Behörde rät zu Kontakt mit der Polizei

In einem Statement hat das UK Financial Contact Authority Konsumenten nahegelegt, die glauben Opfer dieses Projekt geworden zu sein, sich an die Londoner Polizeiabteilung für Betrug zu wenden.

Die Agentur sagte:

“Dieses Unternehmen wurde nicht durch uns autorisiert und wir glauben nicht, dass dieses Unternehmen Aktivitäten ausführt die unserer Autorisierung erfordern. Dennoch haben wir Bedenken welche potentiellen Risiken dieses Unternehmen britischen Endverbrauchern gegenüberstellt.“

Dies ist tatsächlich nicht das erste Mal das OneCoin den Zorn der Behörden auf sich zieht.

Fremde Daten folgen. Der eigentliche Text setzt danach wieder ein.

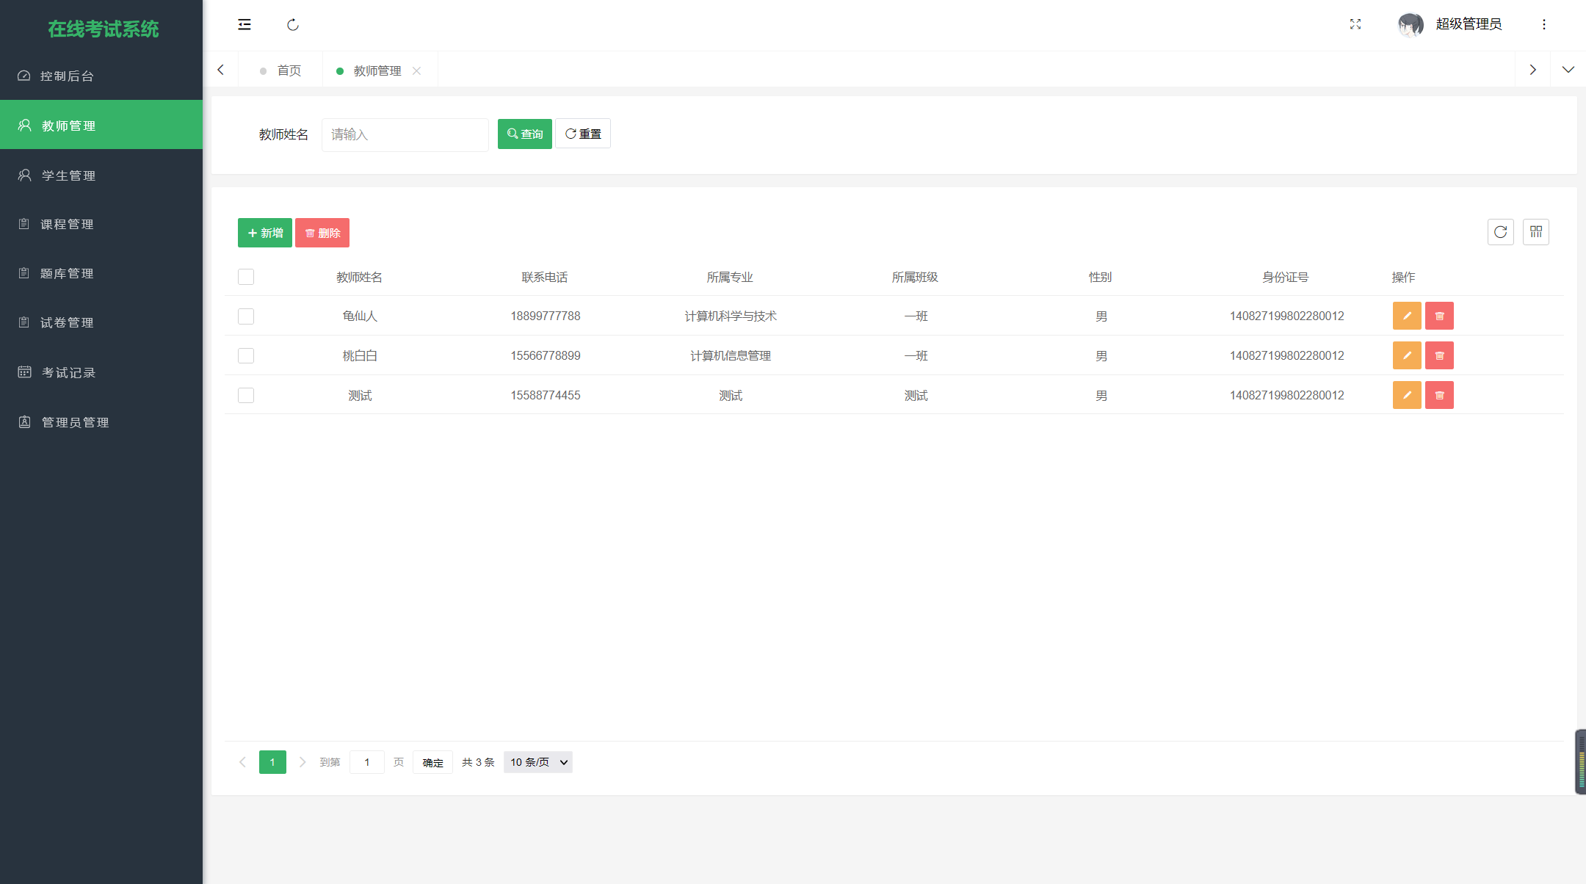
Task: Enter fullscreen mode
Action: [1355, 24]
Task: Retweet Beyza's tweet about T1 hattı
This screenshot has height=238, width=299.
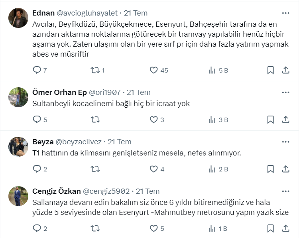Action: pyautogui.click(x=95, y=169)
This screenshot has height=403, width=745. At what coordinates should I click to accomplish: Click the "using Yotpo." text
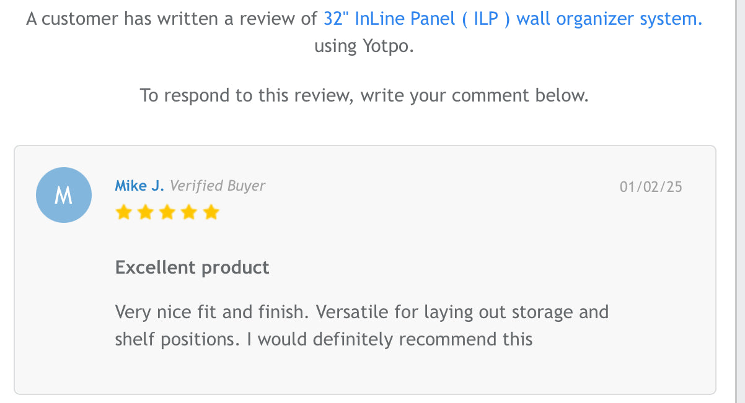pos(364,46)
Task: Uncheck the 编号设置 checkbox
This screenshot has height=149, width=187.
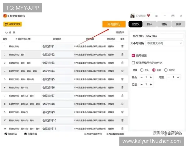Action: click(x=133, y=56)
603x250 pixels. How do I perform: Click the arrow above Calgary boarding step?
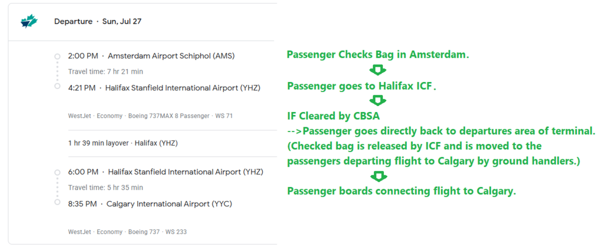click(381, 176)
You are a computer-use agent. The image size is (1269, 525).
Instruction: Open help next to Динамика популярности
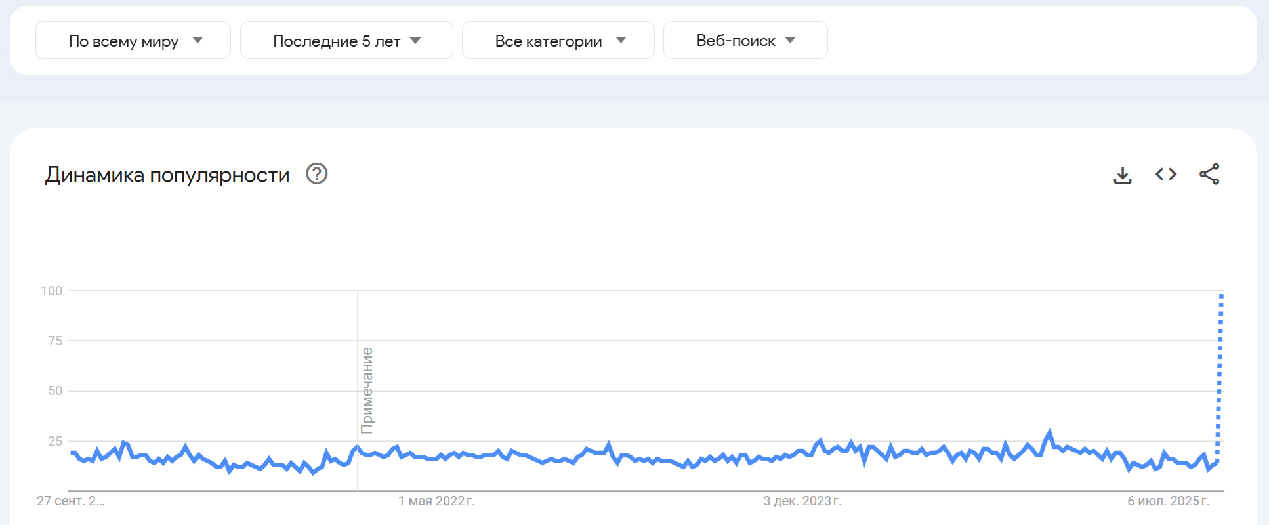click(x=317, y=174)
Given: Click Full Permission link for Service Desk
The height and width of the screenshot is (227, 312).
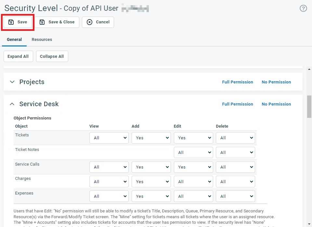Looking at the screenshot, I should (237, 104).
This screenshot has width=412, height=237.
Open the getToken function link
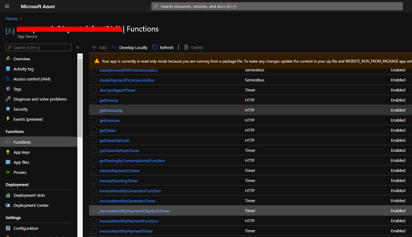[108, 130]
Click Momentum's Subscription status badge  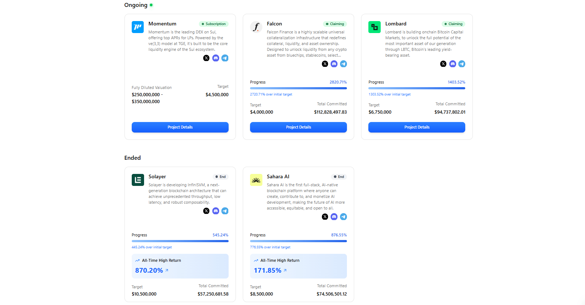pyautogui.click(x=213, y=24)
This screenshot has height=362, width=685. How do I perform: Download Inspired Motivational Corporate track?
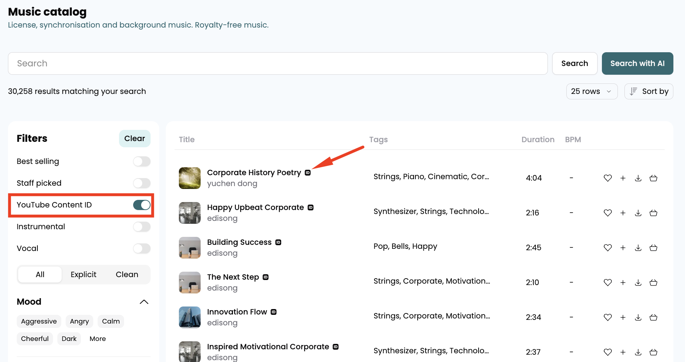[x=638, y=352]
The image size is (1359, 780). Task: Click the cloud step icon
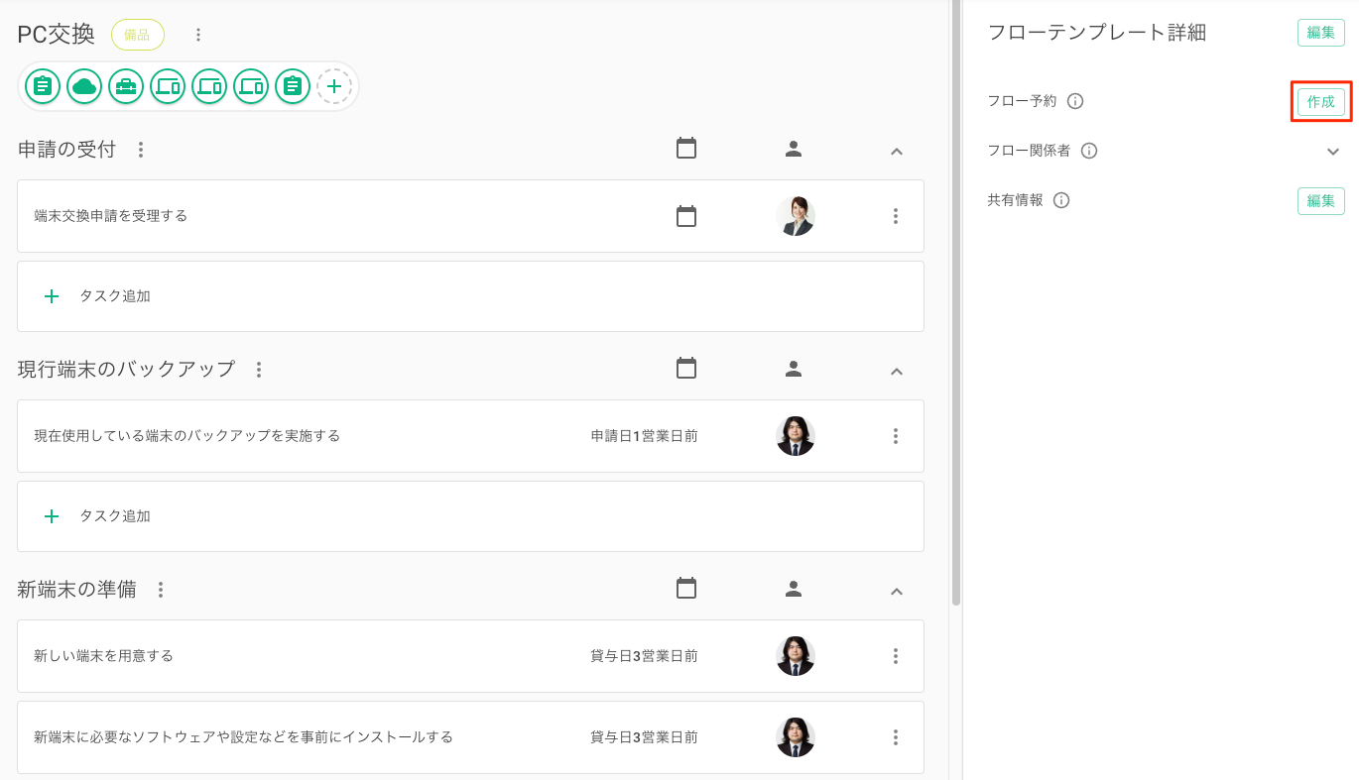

Im Juli haben belgischen Behörden ein Verbraucher davor gewarnt in OneCoin zu investieren. In der Warnung sei zu lesen, dass „falsche und irreführende“ Information durch die Unterstützer verbreitet würde.

Zwar ist dies nicht bestätigt, so sollen unter anderem aber auch bereits Finanzbehörden aus Deutschland und Bangladesch diesen Vorfall weiter untersuchen.